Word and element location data
——————————

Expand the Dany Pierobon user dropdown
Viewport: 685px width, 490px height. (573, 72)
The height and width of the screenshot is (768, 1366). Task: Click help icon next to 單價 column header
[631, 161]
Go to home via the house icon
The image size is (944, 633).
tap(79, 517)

——————————

Task details: Rewrite the material above, swapping "help icon" for "question mark icon" and leaving everything else unchanged.

Solution for this exercise:
Expand the Dany Pierobon user dropdown
Viewport: 685px width, 490px height. (573, 72)
The height and width of the screenshot is (768, 1366). Task: Click question mark icon next to 單價 column header
[631, 161]
Go to home via the house icon
The image size is (944, 633).
tap(79, 517)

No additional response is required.